Bog Beast, the story of a creature from a subterranean society sent to the surface to study mankind was first brought to life by writer John Albano and artist Jack Sparling. BB has gotta be one of--if not the--grossest-looking "heroes" in the annals of comicbooks. Somebody at A/S had a lot of faith in BB, though, because he not only appeared in two issues of ToE, but in the second issue of their black and white Weird Tales of the Macabre, as well, with writer Gabe Levy and artist Badia Romero contributing all but the debut story. A couple of years ago, 20th Century Danny Boy uncovered an unpublished (in the U.S.) BB strip by Levy and Romero that had most likely been created for ToE #4 that had been published in an Australian comicbook, Fearful Spectres. Enough typing! Here's the scarlet swamp-monster's dazzling debut, "The Fifty Dollar Body!" from Tales of Evil #2!
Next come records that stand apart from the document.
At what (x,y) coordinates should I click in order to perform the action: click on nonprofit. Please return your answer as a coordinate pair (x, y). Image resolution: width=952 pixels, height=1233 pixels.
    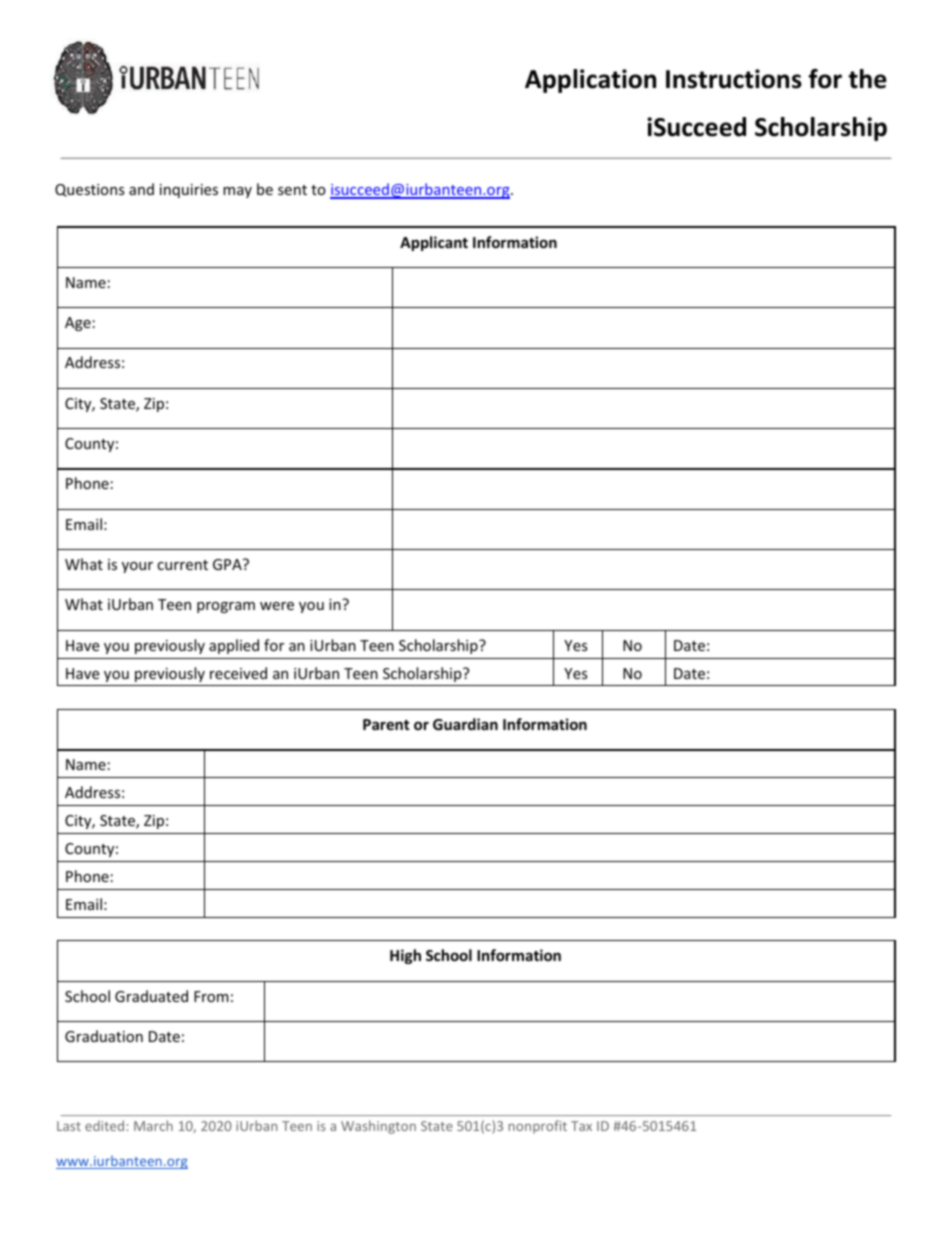
    Looking at the image, I should click on (537, 1127).
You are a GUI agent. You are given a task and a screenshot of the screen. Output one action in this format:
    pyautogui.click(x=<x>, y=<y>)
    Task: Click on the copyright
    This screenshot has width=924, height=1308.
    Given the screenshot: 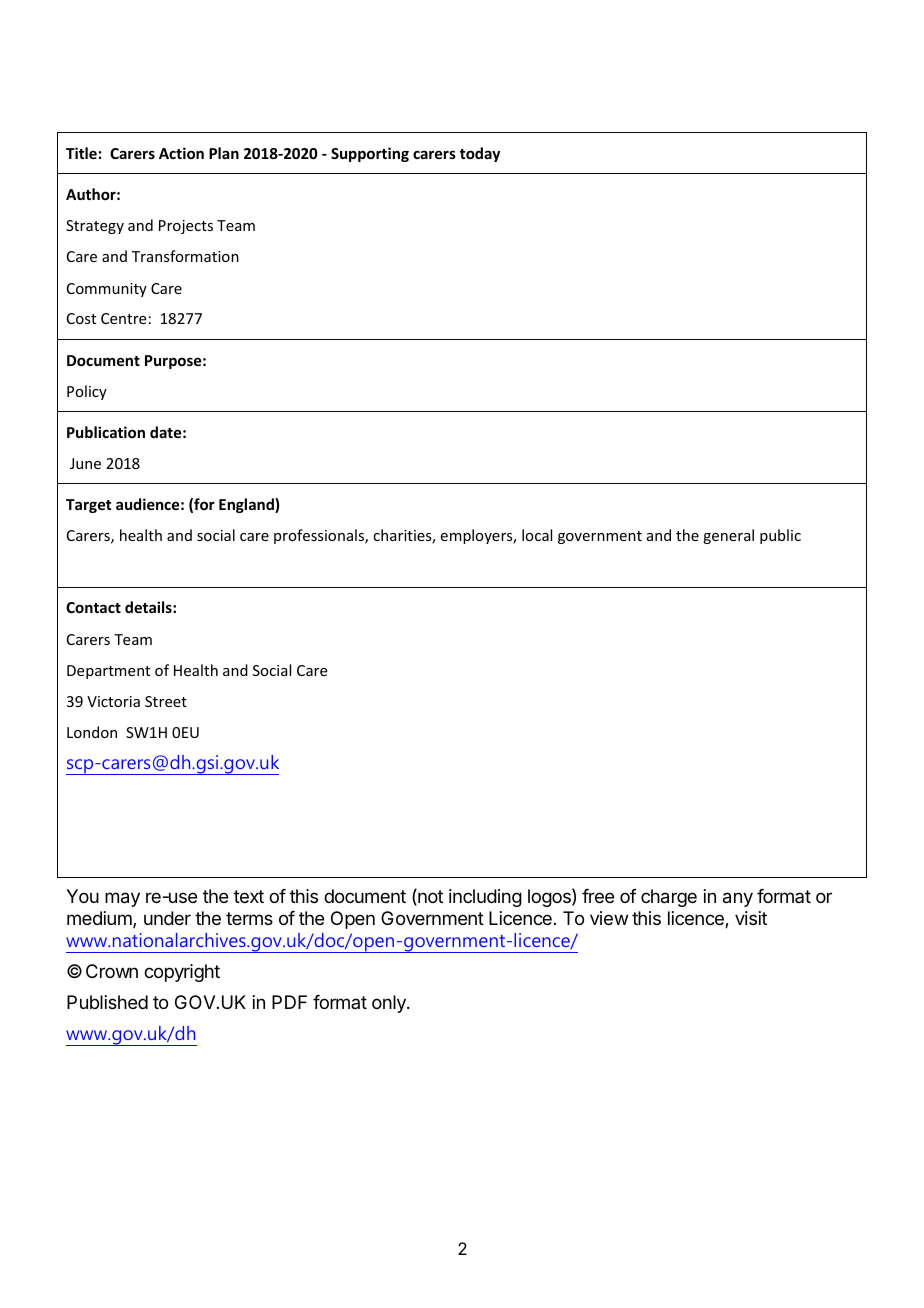 What is the action you would take?
    pyautogui.click(x=182, y=973)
With a name like Man-Monster, you'd think the following Rich Buckler/Tony Isabella/Gary Friedrich/Mike Vosburg collaboration from ToE #3 would be pretty generic. Well, it is and it isn't. The name, playing on the popular DC and Marvel monster heroes of the day like Man- bat, Man-Thing, and Man-Wolf, isn't all that original, I'll give ya a big 10-4 on that, good buddy. The premise about a regular guy uncontrollably turning into mindless, raging monster was old back in 1975, 'tis true. But, there really was some energy and originality going on in the mix. I mean, the guy gets turned into a monster by an undersea bacteria, for cryin' out loud! The villain, Hellblazer, is interesting and unusual enough. And Paul (Man-Monster) Sanders' strained relationship with his pop makes for some good, soapy drama. Naturally, after coming up with the series' coolest concept, Tales of Evil was cancelled. Hence the "never" under the "To Be Continued" blurb on the last page (kudos to the original owner for that witty bit of editorializing). Enjoy, Groove-ophiles!

1 comment:

  1. Loved these, especially Rich's Man-Monster & Demon Slayer rocked! Loved his FF, Deathlok, covers & Vampire Tales Morbius stories too!